The case now says that the CDE wants a court order against the district because it “unlawfully refused and failed” to follow the steps for fixing things that were laid out in an investigation report that the CDE released on February 1, 2024. On September 22, 2023, the CDE started its probe.
The CDE said in its report that the district’s policy was unfair and only affected a certain group of students. The lawsuit says that the policy “violates a student’s constitutional right to privacy and the choice of when and where to share private personal information regarding their gender identification and expression.”
The state also says the policy doesn’t help education and gets in the way of ties between students and parents for reasons that aren’t related to education.
Within five days of getting the CDE’s report, Rocklin Unified had to write to all school staff and students to let them know that the CDE thought the policy was against the state’s education code and they shouldn’t follow it. In addition, the district had to show proof of agreement to the CDE within 10 days.
California Assemblymember Bill Essayli used strong words in his fight against Rocklin Unified. He wrote a bill about the parent notification policy that did not become law because of the fight.

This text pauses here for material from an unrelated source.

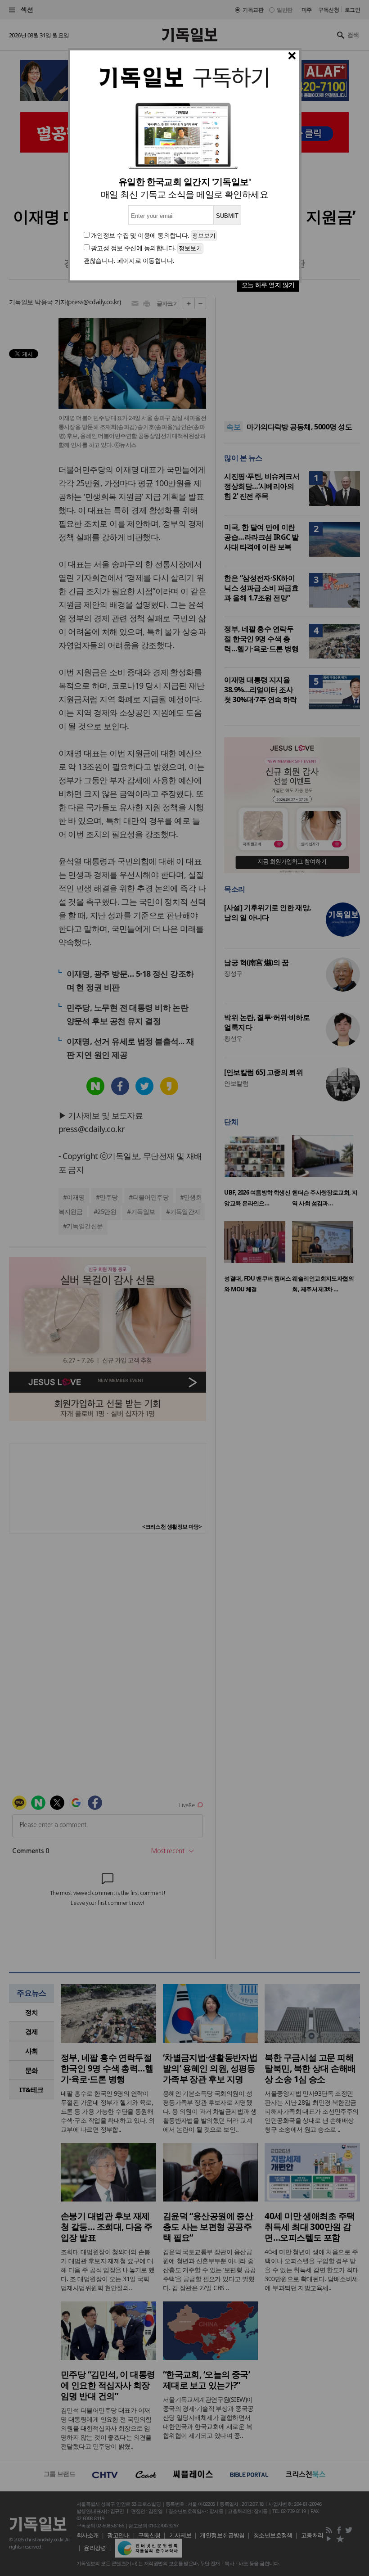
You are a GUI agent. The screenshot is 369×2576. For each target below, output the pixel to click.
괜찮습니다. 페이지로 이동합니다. (129, 260)
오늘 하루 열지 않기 (268, 284)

In the case, the state is asking the judge to throw out the policy right away and for the school district to pay the state’s legal fees.
Rocklin and a number of other school boards in California have now adopted the policy on their own.
The suit was put in on April 10 and was given to the other side on April 23. Parents are going to the district board meeting on Wednesday night to continue to voice their worries because they just learned about the lawsuit.